Another thing is that the total amount of the Canadian investment is close to US$10.5 billion and more recently there has been a sudden acceleration in the fields of Aerospace, IT, Automotive and mining.
This is the reason why, as the Ambassador of Canada in Mexico, I am pleased that we are taking advantage of the benefits that the Free Trade Agreement has brought in terms of a higher economic integration in a partnership that can be characterized as strategic in every way. This includes, in terms of the reinforcement of these economic bonds, that honestly I must comment on...in the times before the entrance of NAFTA in 1994 existed, but they were of much less importance and at this moment in time our economies are very important for each other.
What is the future of NAFTA regarding the commercial integration of Mexico and Canada?
I see a picture of a higher integration over the mid and long term. I believe that the reality of the global economy, when considering the actual costs of transportation and energy, this region of North American that we share with Mexico, Canada and the United States...will become even more important in terms of competition in our respective economies and also for our region in the global economy.
I look at the future with great optimism and assume that the growth phenomenon we have experienced in recent years will accelerate even more in the future.
How has the Canadian investment in Mexico evolved along with the consolidation of NAFTA?
The proximity is a determining factor in terms of the entrepreneurial productivity of both Mexico and Canada. Each of us has the good fortune of sharing borders with what is still the largest consumer market globally speaking, anywhere. I think that this position will continue for the U.S. for many years to come.
This fact gives us a good base from which to restructure production between the three countries taking into account the competitive advantages of each. What we need today is a strategy that takes into consideration the terms of the companies operating inside a global economy and at the same time using all the existing tools in the North American Market to raise competitiveness, reduce the costs of production and to raise the technical levels of production.
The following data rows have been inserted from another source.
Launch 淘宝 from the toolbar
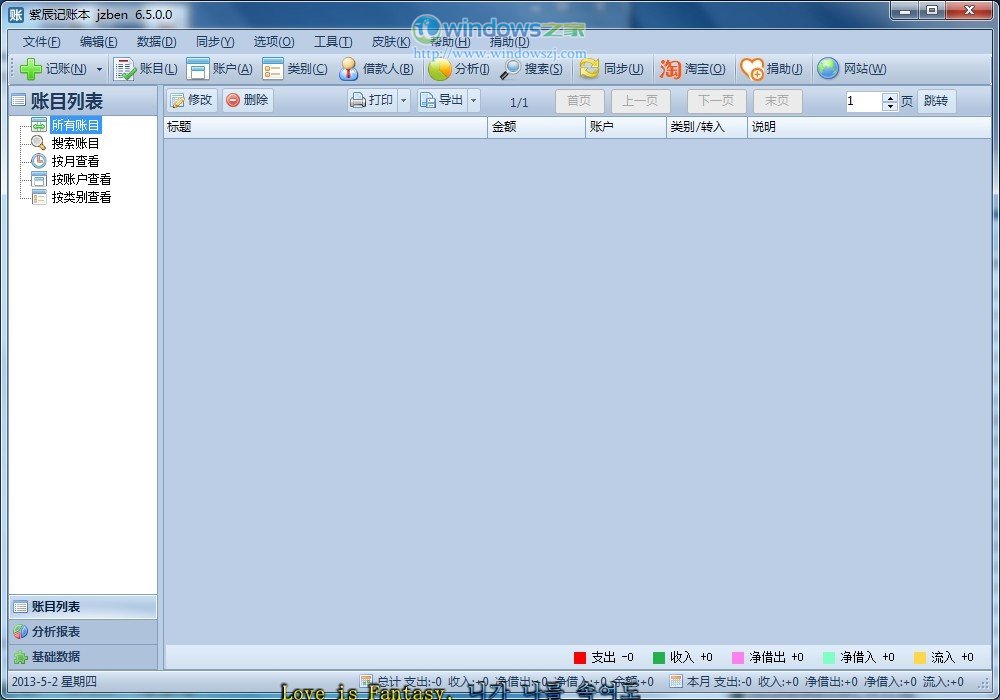 pyautogui.click(x=670, y=69)

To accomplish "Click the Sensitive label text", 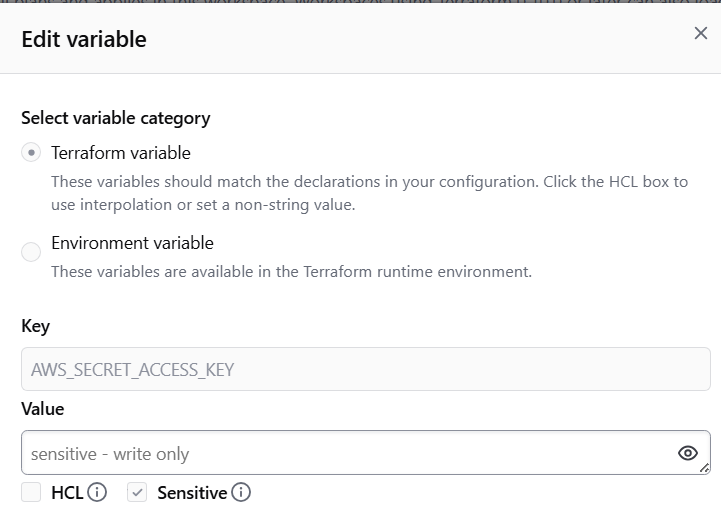I will click(x=192, y=492).
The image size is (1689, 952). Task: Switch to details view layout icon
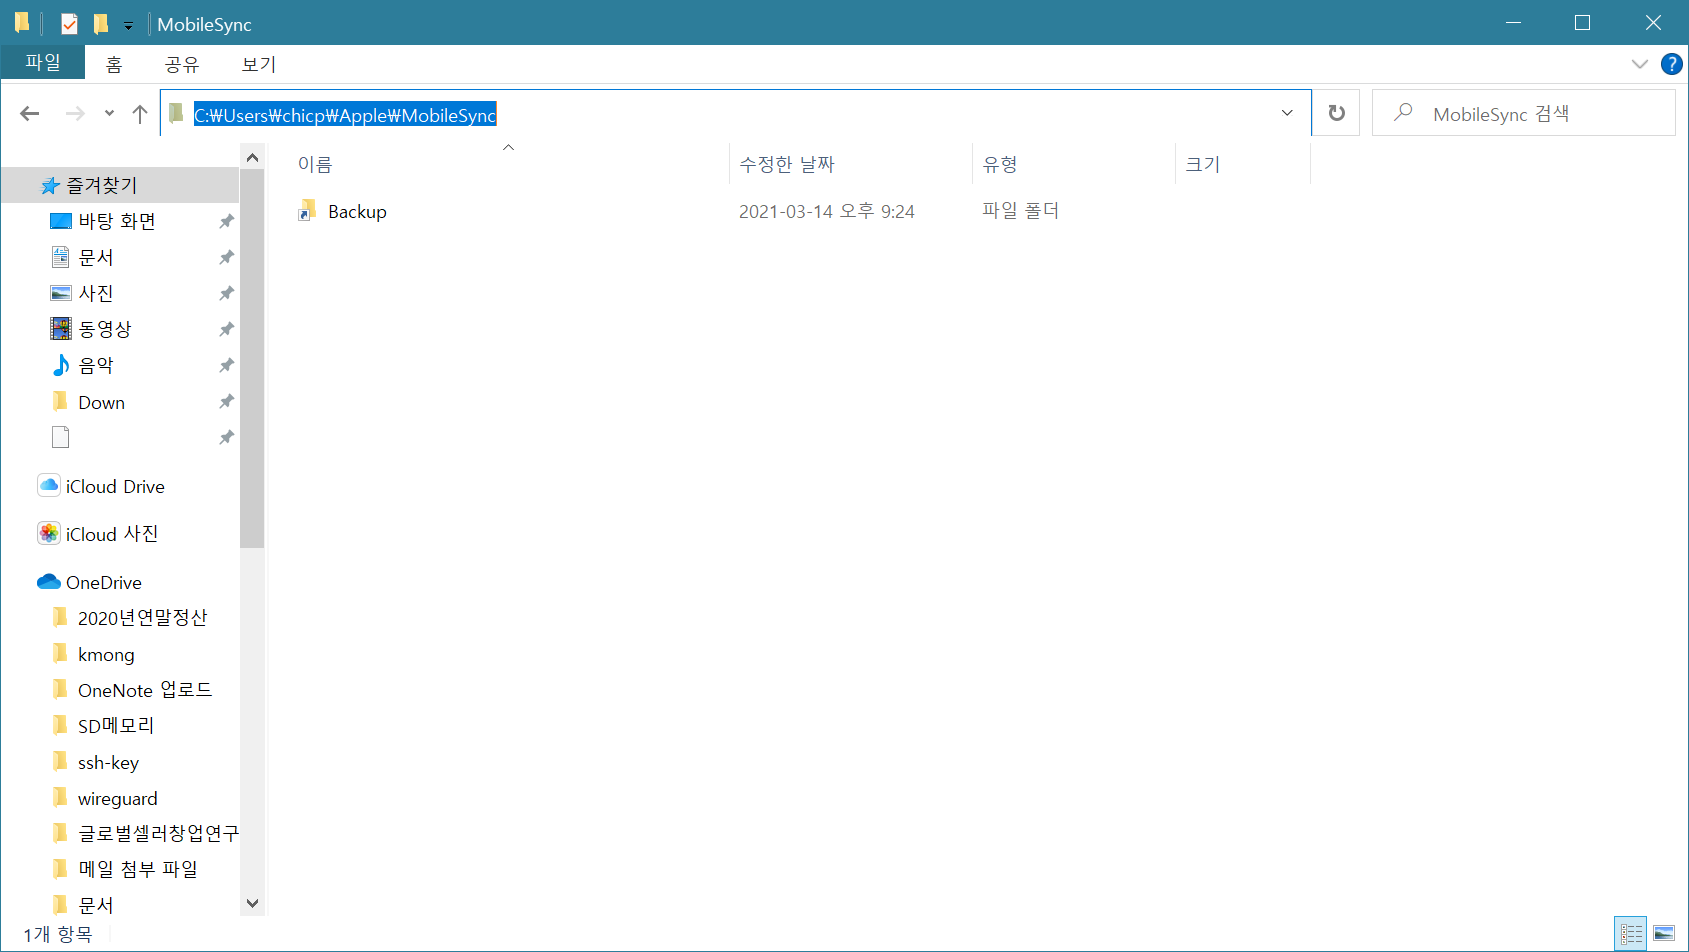[x=1631, y=934]
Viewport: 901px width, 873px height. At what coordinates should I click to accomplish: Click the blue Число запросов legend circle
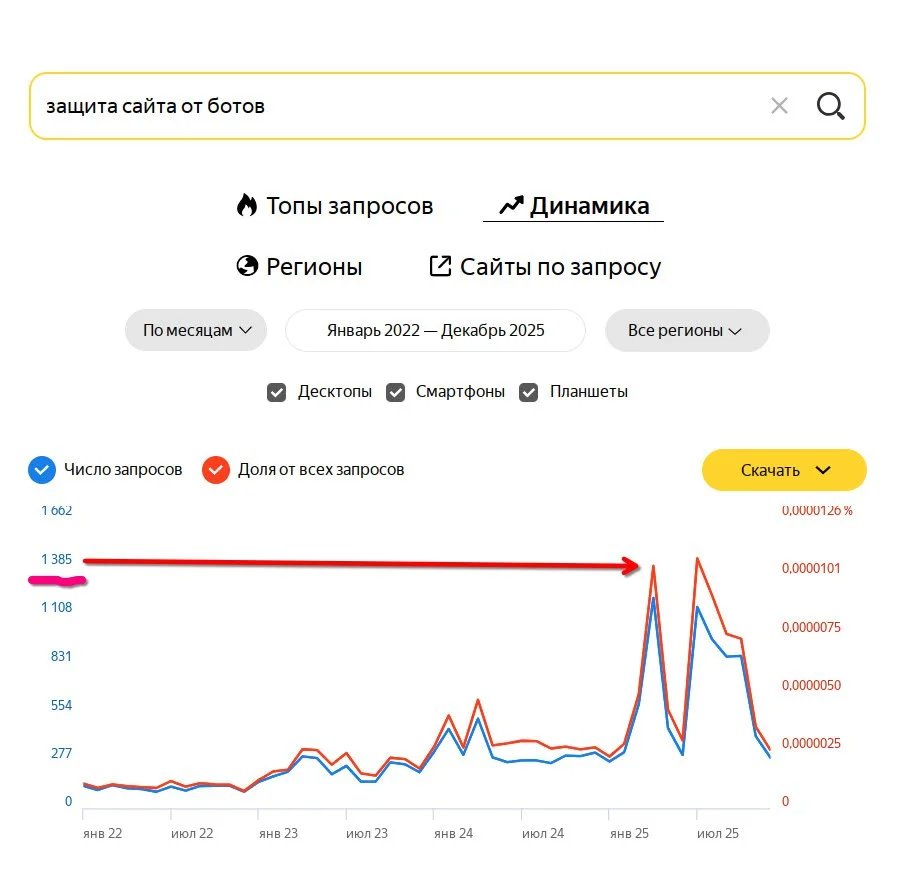[x=41, y=469]

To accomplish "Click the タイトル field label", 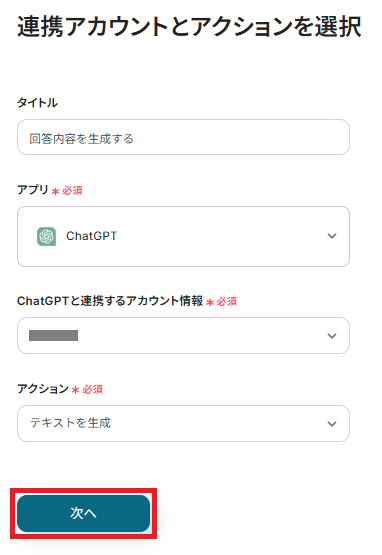I will tap(37, 103).
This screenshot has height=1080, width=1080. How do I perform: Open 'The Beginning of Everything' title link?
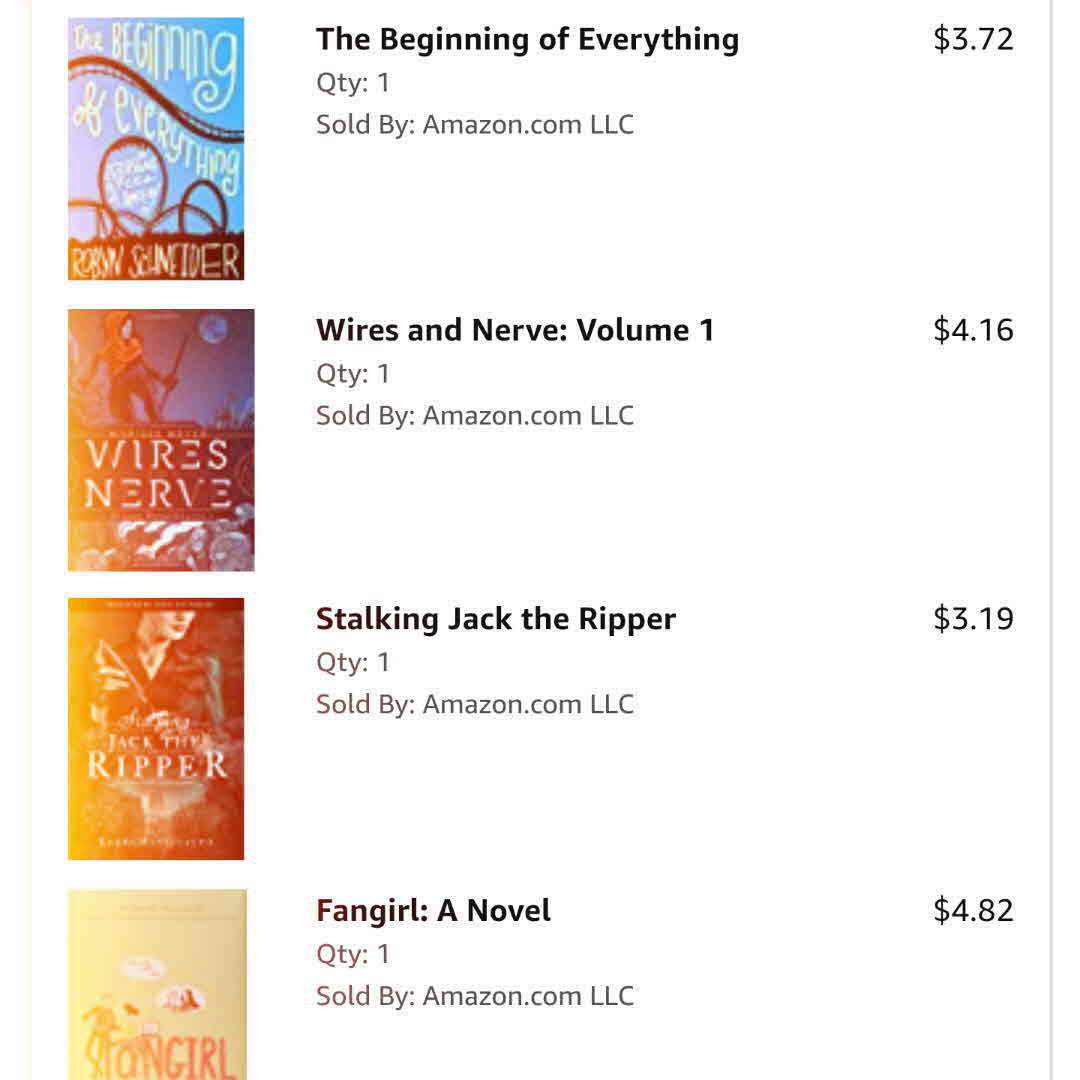coord(527,39)
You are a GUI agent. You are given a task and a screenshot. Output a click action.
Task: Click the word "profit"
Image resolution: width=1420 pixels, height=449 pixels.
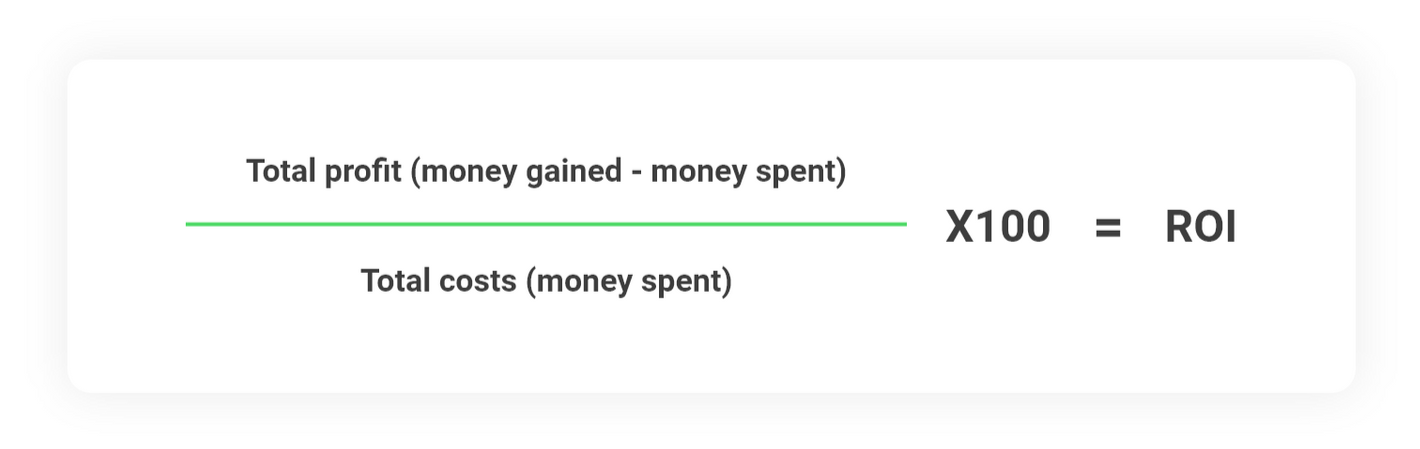(x=362, y=172)
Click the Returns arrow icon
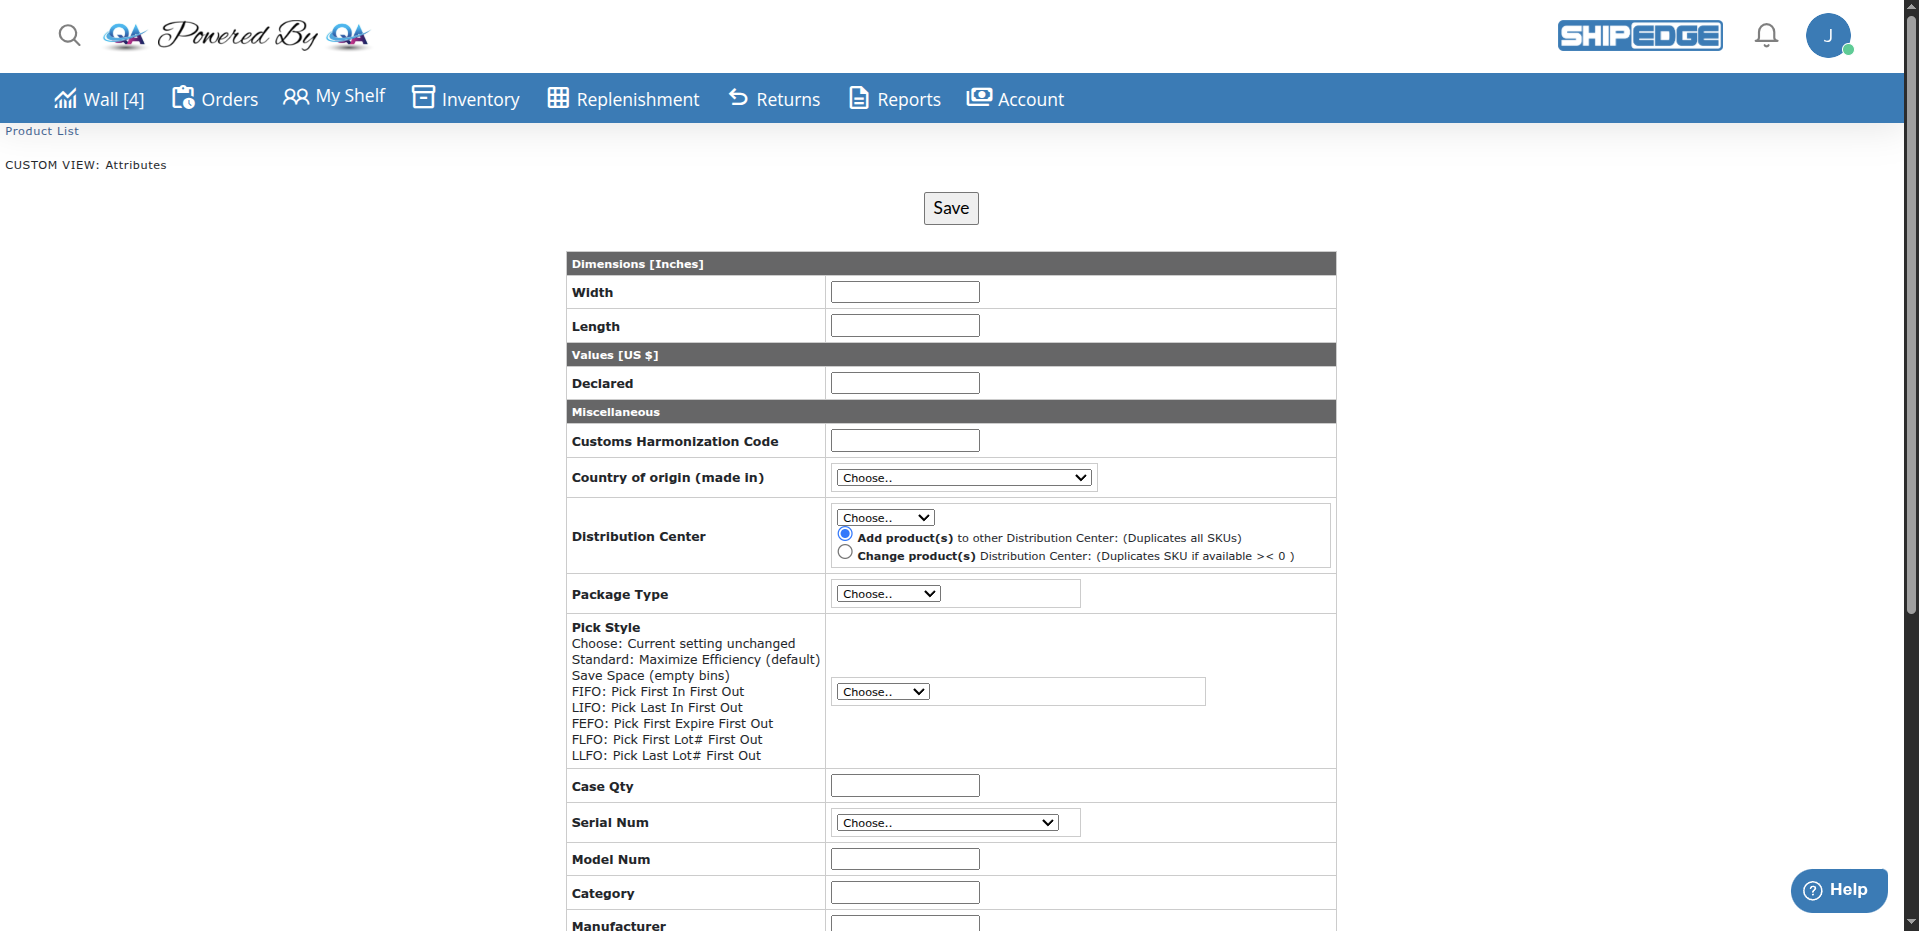The width and height of the screenshot is (1919, 931). coord(738,98)
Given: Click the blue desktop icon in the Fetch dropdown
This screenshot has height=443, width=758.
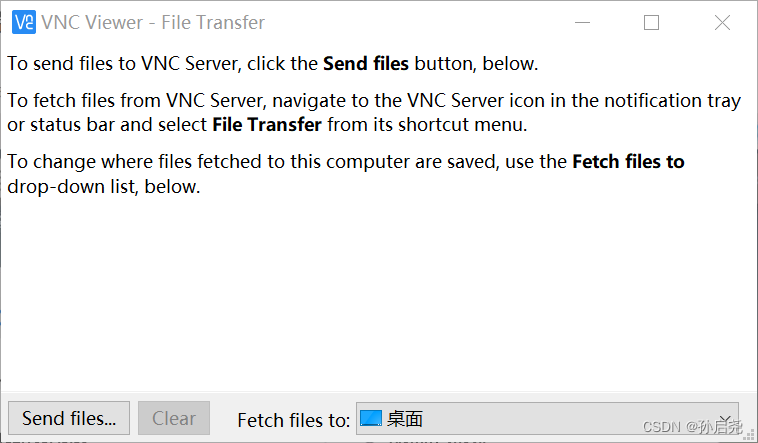Looking at the screenshot, I should click(371, 419).
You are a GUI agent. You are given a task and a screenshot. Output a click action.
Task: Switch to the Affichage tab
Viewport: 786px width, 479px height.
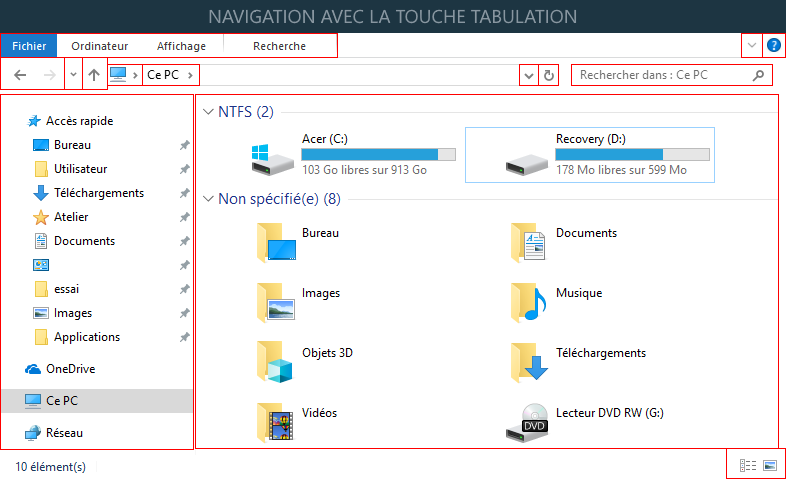(181, 46)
And personally, I believe that this is what any company that wants to compete in the global economy has to do. Canadian and Mexican Companies, for instance, are now sharing efforts to improve the competitiveness of their products and technologies.
What is the level of satisfaction of Canadian companies with their operations in Mexico?
According to the Canadian Chamber of Commerce in Mexico their surveys indicate that for their members the level of satisfaction is very high. Canadian Companies are extremely happy with the performance of their investments in Mexico and that's the reason why many companies are exploring the possibility of expanding their plants in Mexico, specifically in the manufacturing industry.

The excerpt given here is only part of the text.